Даже гости испугались вида воеводы и повставали с мест.

Однако Шолохов оправился и грубо сказал:

— Чего повылезли? Чай, ещё и не в полпире! Эй, медов!

Слуги торопливо забегали, разнося меды, томлёные и варёные, малиновый, черемховый, яблочный, смородинный и прочих ягод.

Началось питье. Воевода, видимо, оправился и торопил гостей пить.

— Пей, душа меру знает! — выкрикивал он время от времени.

После питья началась снова еда. Понесли жирный курник, оладьи, варенухи, бараньи почки, одно за другим, все тяжёлые блюда, от которых немцу давно был бы карачун. Наконец наступило время попойки. Слуги убрали всё со стола, и поставив пред каждым гостем чашу или стопку, или кубок, начали разносить мёд и вина.

Воевода встал и громко сказал:

— Во здравие и долголетие великих государей наших, царя Михаила Фёдоровича и родителя его, преславного святого патриарха всея Руси Филарета Никитича!

После этого он выпил до дна свою чару и опрокинул её над своею головою.

— Во здравие и долголетие! — подхватили гости и всяк проделал то же.

После этого началось пьянство. Стали поочерёдно пить за воеводу, за губного старосту, за стрелецкого голову, за боярина Терехова, за Стрижова, за прочих дворян, а там за каждого гостя по особому.

— Пей, собачий сын! — орал то на одного, то на другого пьяный воевода. — Не то за ворот вылью!

Гости пили поневоле.

Стало темнеть. В горницу внесли пучки восковых свечей. Пьяный крик и смех смешались в общий гул, как вдруг дворецкий подбежал к воеводе и что-то зашептал ему.

Воевода словно протрезвился, гости стихли.

— Ко мне гонец царский! — громко сказал воевода. — Кличь его сюда, встречай хлебом-солью! — и он торопливо встал и, шатаясь, пошёл к дверям.

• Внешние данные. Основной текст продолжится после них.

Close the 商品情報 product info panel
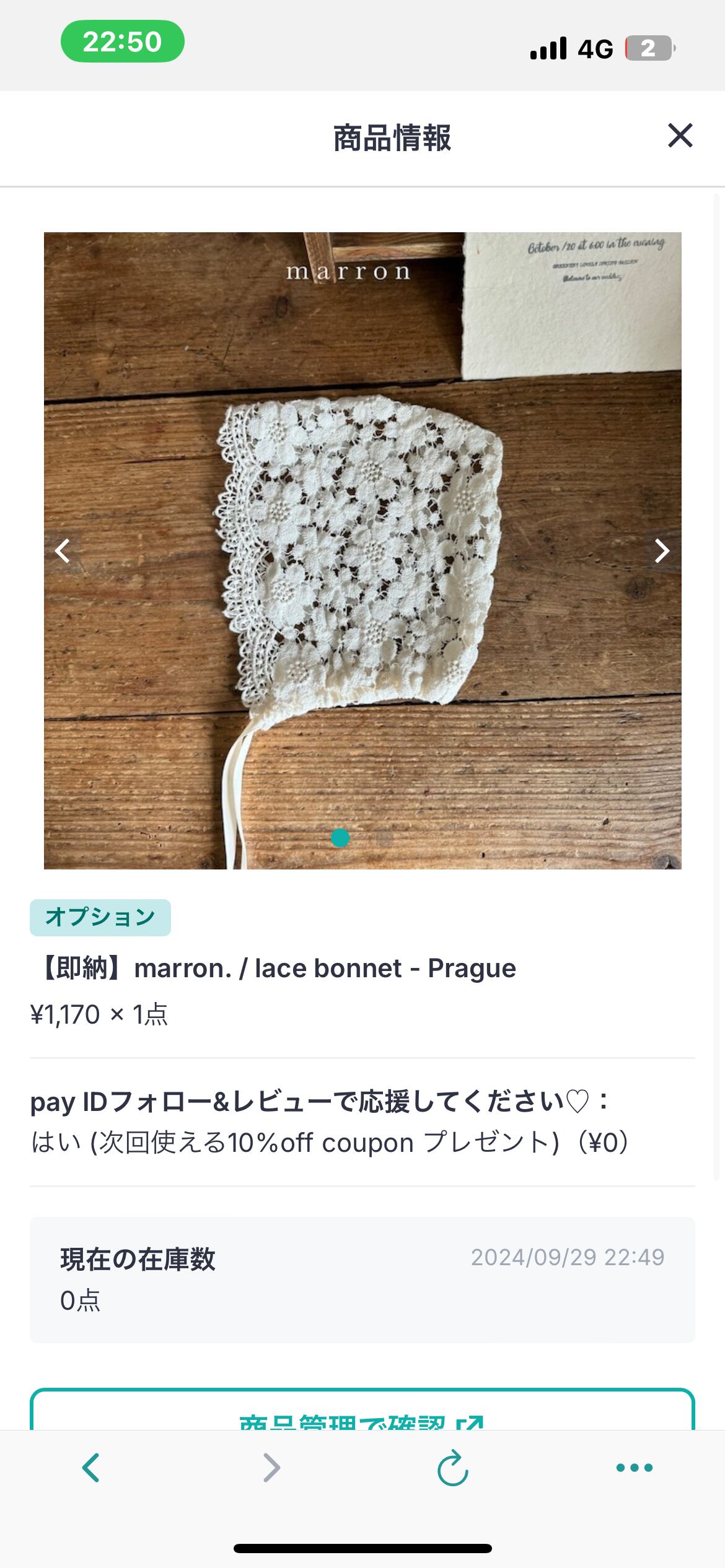This screenshot has height=1568, width=725. click(680, 136)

В дверях показался посыльный дворянин Ознобишин. Воевода опустился на колени и стукнул лбом в пол.

— Воеводе боярину Семёну Антоновичу Шолохову грамота от государей! — громко сказал гонец.

— Мне, милостивец, мне! — ответил воевода. — Пирование у нас было малое. Не обессудь!

Гонец подал две грамоты воеводе. Тот обернул руку полою кафтана, принял грамоты и благоговейно поцеловал царскую и патриаршую печати.

— Може, на случай здесь есть и боярин Пётр Васильевич Терехов-Багреев? — спросил гонец.

— Здесь, здесь! — ответили протрезвившиеся гости.

— Здесь я, батюшка! — отозвался Терехов и встал.

— И до тебя грамота от государей, — сказал гонец, протягивая свиток, после чего сбросил с себя торжественный тон и просто сказал: — Ну, потчуй!

Воевода встрепенулся.

— Откушай за здоровье государей! — сказал он, беря с подноса, что держал уже наготове дворецкий, тяжёлый кубок, — а кубком не обессудь на подарочке!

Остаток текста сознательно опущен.